*Passage*.
If this is true and we agree with this axiom then it changes everything,  I believe, as we become conscious of it. As we become aware of making sure and we are continuously making sure that we are making sure we are forming a singularity or an incidence of exponential growth that might explain where we are today and where we are heading.

Of course, as with anything some people are making sure more than others. Some have already made sure, their own, usually, what we call dogma or tradition or are making very little, more sure. Whereas others can be making sure on a daily basis, creating or discovering new ideas, concepts, systems and inventions during the process of making sure.
How does one, by making sure, make us also more creative?
Maybe it doesn’t, maybe it just leads us into a greater truth of discovery.

Some things become much clearer with this idea of Making Sure, in my view such as the opposite of making sure. Prejudice or prejudging is not helpful when making sure. Anger is not helpful either when we are making sure. Lying and ignoring also hinders the making of sure. And finally laziness is probably the number one enemy of making sure.

So if you want to be more creative, and who doesn’t these days, why not start making sure you are making sure..

 

Singular Distinctions

 

MSocStud

Just finished reading The Certainty of Uncertainty by Bernhard Poerksen and it was a very good read on Constructivism, ie. the only thing that seems certain is uncertainty as the title implies.

In the first chapter, Poerksen interviews Heinz von Foerster  who’s opinion I probably like the most. Anyway worth a read in my view and a great find for me as I have been re-constructing for the last 33 years and only learned by reading this book that I could be called a constructivist.

*Tasks to carry out*.
[a] In the piece on making sure, what is named as probably the number one enemy of making sure?
[b] Continue the piece on making sure and constructivism from its last sentence.
The entries that come after this text are not needed for either task.

*Information shown*.
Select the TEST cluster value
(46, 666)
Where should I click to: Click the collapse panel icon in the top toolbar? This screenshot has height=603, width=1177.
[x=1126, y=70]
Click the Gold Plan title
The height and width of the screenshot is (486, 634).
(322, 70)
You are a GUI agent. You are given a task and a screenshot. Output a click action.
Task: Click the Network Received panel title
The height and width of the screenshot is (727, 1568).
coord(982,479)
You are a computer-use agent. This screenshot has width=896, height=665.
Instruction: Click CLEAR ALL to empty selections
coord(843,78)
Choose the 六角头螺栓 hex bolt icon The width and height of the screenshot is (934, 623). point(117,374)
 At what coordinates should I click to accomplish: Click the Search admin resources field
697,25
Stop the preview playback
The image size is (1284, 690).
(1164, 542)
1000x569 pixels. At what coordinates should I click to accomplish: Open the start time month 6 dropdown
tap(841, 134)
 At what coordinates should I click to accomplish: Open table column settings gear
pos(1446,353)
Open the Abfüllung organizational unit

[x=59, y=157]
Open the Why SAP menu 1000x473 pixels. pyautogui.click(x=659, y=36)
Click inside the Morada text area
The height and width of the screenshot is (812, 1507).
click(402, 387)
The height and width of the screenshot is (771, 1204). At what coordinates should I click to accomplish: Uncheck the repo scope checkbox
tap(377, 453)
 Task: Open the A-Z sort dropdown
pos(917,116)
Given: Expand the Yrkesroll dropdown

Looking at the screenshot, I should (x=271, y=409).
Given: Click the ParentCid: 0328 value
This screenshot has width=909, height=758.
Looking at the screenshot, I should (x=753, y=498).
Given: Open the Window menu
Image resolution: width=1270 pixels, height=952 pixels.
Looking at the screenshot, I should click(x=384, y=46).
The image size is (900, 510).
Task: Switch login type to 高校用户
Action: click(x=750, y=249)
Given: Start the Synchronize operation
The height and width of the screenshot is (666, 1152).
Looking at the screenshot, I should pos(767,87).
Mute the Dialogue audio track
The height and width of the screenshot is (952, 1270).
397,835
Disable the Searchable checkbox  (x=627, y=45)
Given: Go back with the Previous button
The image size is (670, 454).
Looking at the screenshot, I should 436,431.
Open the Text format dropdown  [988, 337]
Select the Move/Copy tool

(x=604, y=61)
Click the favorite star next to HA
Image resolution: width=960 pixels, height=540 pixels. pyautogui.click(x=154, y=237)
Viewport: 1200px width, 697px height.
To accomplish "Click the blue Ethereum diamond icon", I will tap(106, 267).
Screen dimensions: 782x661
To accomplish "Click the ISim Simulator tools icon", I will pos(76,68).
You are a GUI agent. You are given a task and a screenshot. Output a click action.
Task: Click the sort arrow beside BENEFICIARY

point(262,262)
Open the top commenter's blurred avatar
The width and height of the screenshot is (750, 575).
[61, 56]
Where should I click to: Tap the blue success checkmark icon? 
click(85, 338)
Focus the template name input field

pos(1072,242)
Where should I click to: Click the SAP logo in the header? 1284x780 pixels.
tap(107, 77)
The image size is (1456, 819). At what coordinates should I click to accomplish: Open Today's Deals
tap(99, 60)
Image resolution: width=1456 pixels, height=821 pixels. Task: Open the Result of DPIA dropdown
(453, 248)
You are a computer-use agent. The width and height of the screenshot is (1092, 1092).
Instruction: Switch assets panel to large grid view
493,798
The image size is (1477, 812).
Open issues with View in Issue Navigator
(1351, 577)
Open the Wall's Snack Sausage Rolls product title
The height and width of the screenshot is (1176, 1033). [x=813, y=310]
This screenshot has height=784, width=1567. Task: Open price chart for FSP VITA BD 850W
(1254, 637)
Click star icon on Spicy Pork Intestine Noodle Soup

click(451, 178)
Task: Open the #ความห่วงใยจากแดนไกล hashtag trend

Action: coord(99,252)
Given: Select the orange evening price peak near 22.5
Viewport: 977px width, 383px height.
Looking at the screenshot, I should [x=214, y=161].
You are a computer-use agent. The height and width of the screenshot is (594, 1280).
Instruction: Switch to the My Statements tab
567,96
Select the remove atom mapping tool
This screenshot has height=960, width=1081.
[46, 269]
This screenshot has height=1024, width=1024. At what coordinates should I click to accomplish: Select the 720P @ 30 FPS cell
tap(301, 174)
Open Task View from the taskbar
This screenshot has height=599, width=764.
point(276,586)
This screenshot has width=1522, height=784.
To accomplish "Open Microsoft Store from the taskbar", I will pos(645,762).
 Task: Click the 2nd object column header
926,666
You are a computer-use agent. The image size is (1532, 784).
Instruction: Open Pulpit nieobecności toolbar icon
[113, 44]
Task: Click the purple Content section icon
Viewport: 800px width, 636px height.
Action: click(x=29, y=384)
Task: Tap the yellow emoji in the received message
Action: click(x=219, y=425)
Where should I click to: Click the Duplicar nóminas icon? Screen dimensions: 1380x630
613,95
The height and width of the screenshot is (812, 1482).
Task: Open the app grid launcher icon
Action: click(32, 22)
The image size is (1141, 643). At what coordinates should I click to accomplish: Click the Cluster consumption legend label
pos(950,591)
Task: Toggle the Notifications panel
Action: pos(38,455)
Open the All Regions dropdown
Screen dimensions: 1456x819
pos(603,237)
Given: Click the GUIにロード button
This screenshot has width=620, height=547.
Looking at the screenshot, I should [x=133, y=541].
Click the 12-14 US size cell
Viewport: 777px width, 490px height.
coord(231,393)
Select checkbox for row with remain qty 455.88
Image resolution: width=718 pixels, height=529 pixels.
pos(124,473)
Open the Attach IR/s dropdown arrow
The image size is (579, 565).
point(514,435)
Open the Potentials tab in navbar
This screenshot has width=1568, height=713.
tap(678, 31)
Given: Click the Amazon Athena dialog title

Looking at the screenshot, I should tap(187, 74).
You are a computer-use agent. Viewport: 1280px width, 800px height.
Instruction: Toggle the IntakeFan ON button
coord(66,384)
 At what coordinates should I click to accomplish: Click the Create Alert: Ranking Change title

*In response*.
[a] Laziness is probably the number one enemy of making sure.

[b]
So, Von Foerster suggests that the observer views the world through the lenses of distinctions such as right/wrong, good/bad, calm/angry, logic/illogical, reason/unreason or agree/disagree, etc etc. These are usually called dichotomies.

It seems to me that a way around this issue of polar views or distinctions and the conflict they can cause through dogma and absolute thinking, is by constructing a singular view.

We can do this by using right/not right, good/not good, calm/not calm, logic/non logic, reason/non reason or agree/not agree.This is just a slight tweak of the use of our language and thinking. With right, good, calm, logic, reason and agree being the object or absolutes or objective, that we presume or assume may exist, however are unknown to us as the subject or observer or subjective.

So, we are all in the state of not good, not right, not calm, non logic, non reason and not agree, but to different levels obviously, and we can use conversation for continually making sure where those level lie and letting our “non logic” stand to “non reason” for now…..maybe.